### Stored data

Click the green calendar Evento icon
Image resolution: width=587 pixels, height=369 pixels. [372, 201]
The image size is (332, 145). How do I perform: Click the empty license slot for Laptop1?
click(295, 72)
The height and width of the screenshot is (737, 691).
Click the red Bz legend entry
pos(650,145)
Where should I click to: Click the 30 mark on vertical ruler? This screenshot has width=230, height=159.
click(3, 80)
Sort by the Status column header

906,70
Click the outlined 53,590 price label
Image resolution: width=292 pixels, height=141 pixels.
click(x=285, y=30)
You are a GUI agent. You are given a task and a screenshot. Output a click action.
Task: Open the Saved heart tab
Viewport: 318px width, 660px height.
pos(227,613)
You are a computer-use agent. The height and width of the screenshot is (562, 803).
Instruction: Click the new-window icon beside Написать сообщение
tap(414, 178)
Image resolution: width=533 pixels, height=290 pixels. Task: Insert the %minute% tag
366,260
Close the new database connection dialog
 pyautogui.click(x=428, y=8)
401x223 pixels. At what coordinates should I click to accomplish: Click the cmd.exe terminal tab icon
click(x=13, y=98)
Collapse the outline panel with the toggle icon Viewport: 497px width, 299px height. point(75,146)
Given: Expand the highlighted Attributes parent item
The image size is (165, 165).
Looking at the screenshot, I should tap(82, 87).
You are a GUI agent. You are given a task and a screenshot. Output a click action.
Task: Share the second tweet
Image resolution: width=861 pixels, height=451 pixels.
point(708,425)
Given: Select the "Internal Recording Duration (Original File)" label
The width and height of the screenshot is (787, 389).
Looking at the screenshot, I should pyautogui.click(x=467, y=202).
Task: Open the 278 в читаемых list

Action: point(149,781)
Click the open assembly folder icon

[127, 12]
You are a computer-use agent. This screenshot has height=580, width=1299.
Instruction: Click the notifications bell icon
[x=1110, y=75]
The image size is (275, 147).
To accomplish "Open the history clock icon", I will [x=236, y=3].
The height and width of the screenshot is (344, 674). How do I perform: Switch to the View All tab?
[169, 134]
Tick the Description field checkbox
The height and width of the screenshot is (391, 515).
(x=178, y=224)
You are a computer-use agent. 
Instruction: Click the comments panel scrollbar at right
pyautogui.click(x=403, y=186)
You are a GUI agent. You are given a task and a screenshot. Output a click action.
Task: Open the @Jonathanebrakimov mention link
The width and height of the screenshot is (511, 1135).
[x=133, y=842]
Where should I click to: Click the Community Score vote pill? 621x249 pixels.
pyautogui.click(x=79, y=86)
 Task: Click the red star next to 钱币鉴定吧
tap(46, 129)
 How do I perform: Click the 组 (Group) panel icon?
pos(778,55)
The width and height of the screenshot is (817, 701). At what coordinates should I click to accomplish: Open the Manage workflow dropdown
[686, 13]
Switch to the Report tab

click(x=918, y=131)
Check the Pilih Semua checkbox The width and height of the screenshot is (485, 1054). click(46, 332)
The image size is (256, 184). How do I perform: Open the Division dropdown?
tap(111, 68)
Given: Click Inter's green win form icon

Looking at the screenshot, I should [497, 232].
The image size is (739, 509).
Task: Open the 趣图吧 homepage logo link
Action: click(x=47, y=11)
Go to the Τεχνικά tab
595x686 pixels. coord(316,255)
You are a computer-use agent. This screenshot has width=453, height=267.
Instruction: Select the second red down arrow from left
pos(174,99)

### WHAT THE EXERCISE ASKS
Once the line with "The width and height of the screenshot is (817, 701)." is found, write out that line and every one after it through the last line of the records, exactly and with nothing else.

### WRITTEN SOLUTION
The width and height of the screenshot is (817, 701). At what coordinates should I click to accomplish: Open the Manage workflow dropdown
[686, 13]
Switch to the Report tab

click(x=918, y=131)
Check the Pilih Semua checkbox The width and height of the screenshot is (485, 1054). click(46, 332)
The image size is (256, 184). How do I perform: Open the Division dropdown?
tap(111, 68)
Given: Click Inter's green win form icon

Looking at the screenshot, I should [497, 232].
The image size is (739, 509).
Task: Open the 趣图吧 homepage logo link
Action: click(x=47, y=11)
Go to the Τεχνικά tab
595x686 pixels. coord(316,255)
You are a computer-use agent. This screenshot has width=453, height=267.
Instruction: Select the second red down arrow from left
pos(174,99)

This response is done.